Procurador Sérgio Jucá

Os Ministérios Públicos Estadual e de Contas propuseram, na manhã desta quinta-feira (19), uma nova ação civil pública (ACP) contra a Assembleia Legislativa de Alagoas e a presidência daquele Parlamento. Desta vez, a Casa de Tavares Bastos está sendo acusada de infringir a Lei de Responsabilidade Fiscal (LRF) e efetuar despesas relativas a folha de pessoal acima do limite legal que é de, no máximo, 3%. O dano já ultrapassa as cifras dos R$ 33 milhões e, para revertê-lo, os MPs querem que o Legislativo exonere servidores e seja impedido de conceder gratificações. Esta é a segunda ação principal movida pelos MPs contra o Poder Legislativo estadual em apenas uma semana e é fruto do trabalho integrado entre o procurador-geral de Justiça, Sérgio Jucá, os demais 14 promotores de Justiça que compõem o grupo designado para investigar fraudes na folha de pagamento da ALE/AL, o procurador-geral do MP de Contas, Pedro Barbosa Neto, e os procuradores do MP de Contas. Desde o dia 31 de outubro último, depois da propositura de uma ação cautelar que pediu o afastamento da então Mesa, a Justiça determinou que Fernando Toledo (PSDB), Antonio Albuquerque (PRTB), Sérgio Toledo (PDT), Jota Cavalcante (PDT), Maurício Tavares (PTB), Marcelo Victor (PTB), Marcos Barbosa (PPS) e Dudu Hollanda (PSD) não podem mais administrar a Assembleia até o início de 2014.
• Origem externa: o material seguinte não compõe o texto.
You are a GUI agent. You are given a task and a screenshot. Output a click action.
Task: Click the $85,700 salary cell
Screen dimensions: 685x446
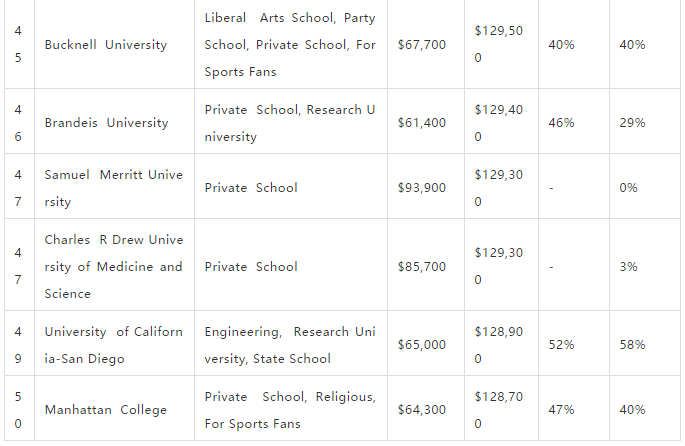coord(426,266)
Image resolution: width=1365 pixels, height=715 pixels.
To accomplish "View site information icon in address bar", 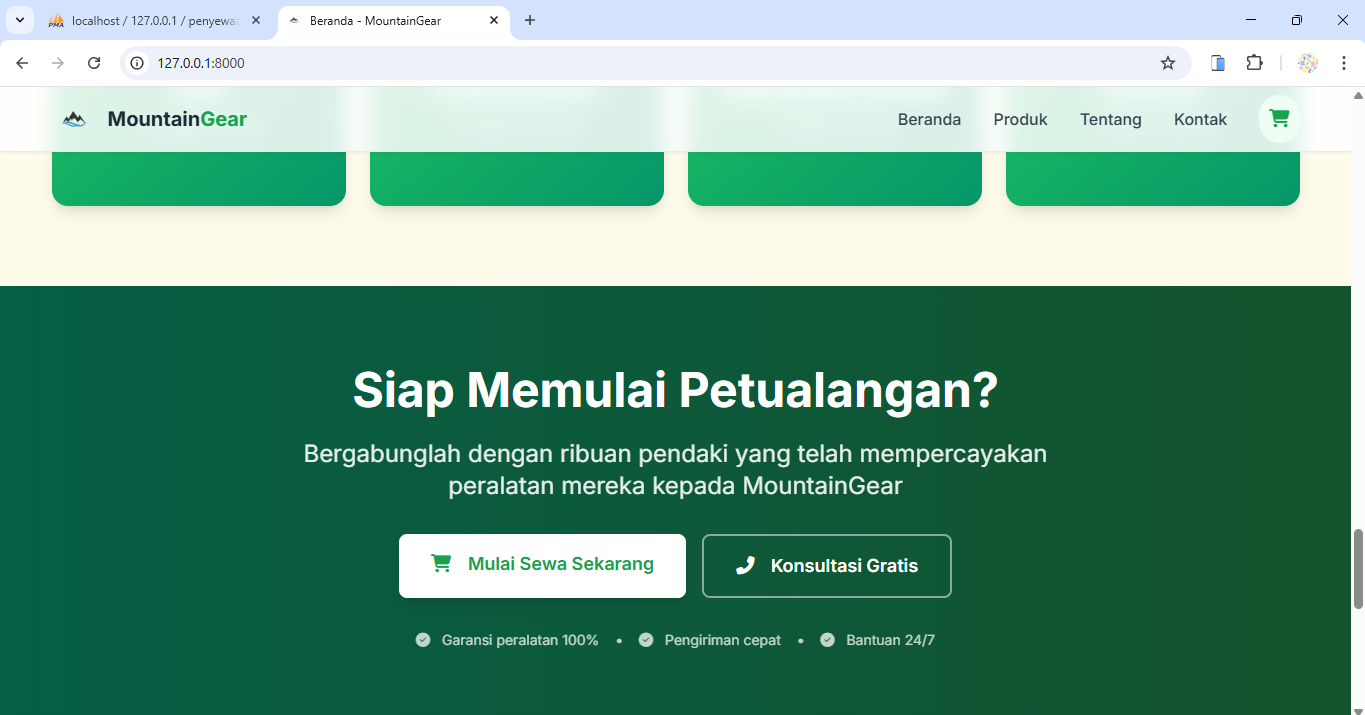I will tap(138, 63).
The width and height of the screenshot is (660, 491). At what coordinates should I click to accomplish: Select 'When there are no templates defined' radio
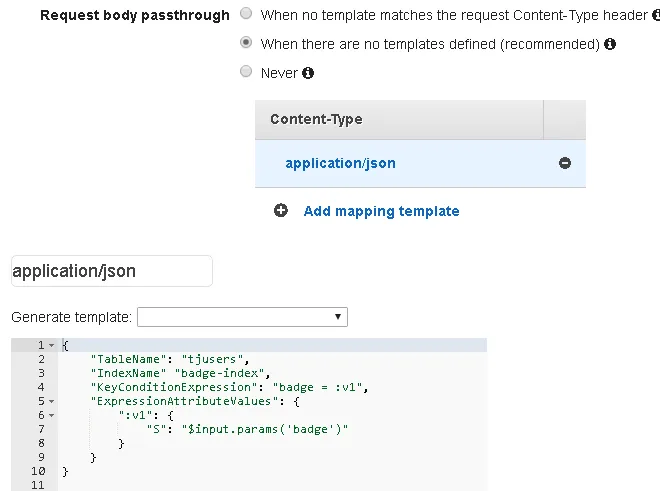click(246, 44)
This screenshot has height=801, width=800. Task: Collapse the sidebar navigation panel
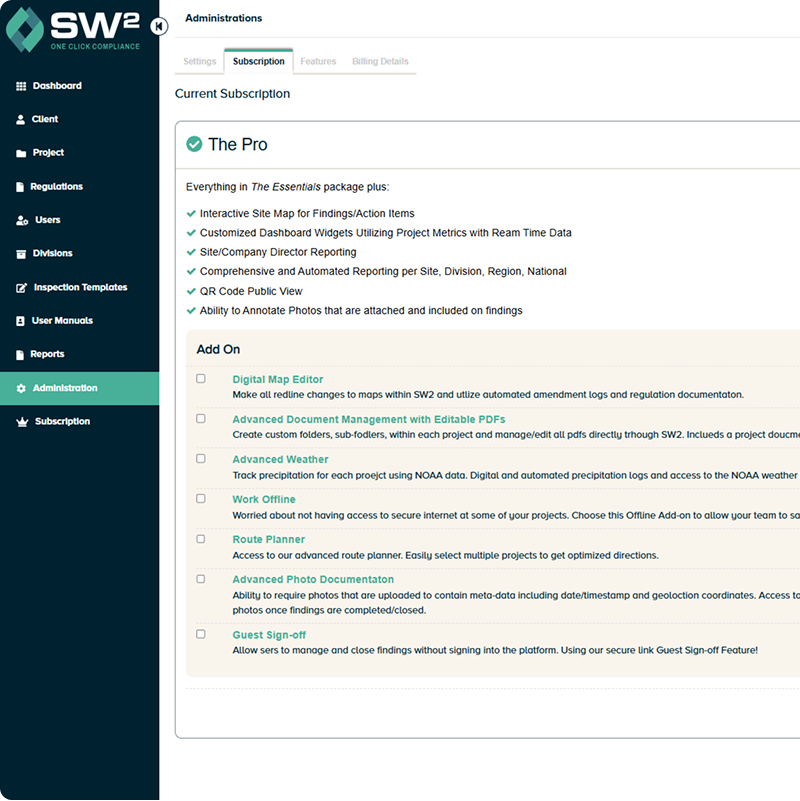(x=159, y=28)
Na ação proposta hoje, os Ministérios Públicos argumentaram que a Assembleia Legislativa, ‘em flagrante inconstitucionalidade’, violou a LRF para majorar o limite da despesa com pessoal do Legislativo alagoano para 4,0% da Receita Corrente Líquida (RCL), com a seguinte divisão: 3,0% para o Parlamento e 1,0% para o Tribunal de Contas do Estado de Alagoas. Todavia, essa alteração, que foi aprovada através do artigo 52 da Lei Estadual nº 7.405/2012 (Lei de Diretrizes Orçamentárias de 2013), encontra-se em total desacordo com a Constituição Federal e a jurisprudência do Supremo Tribunal Federal.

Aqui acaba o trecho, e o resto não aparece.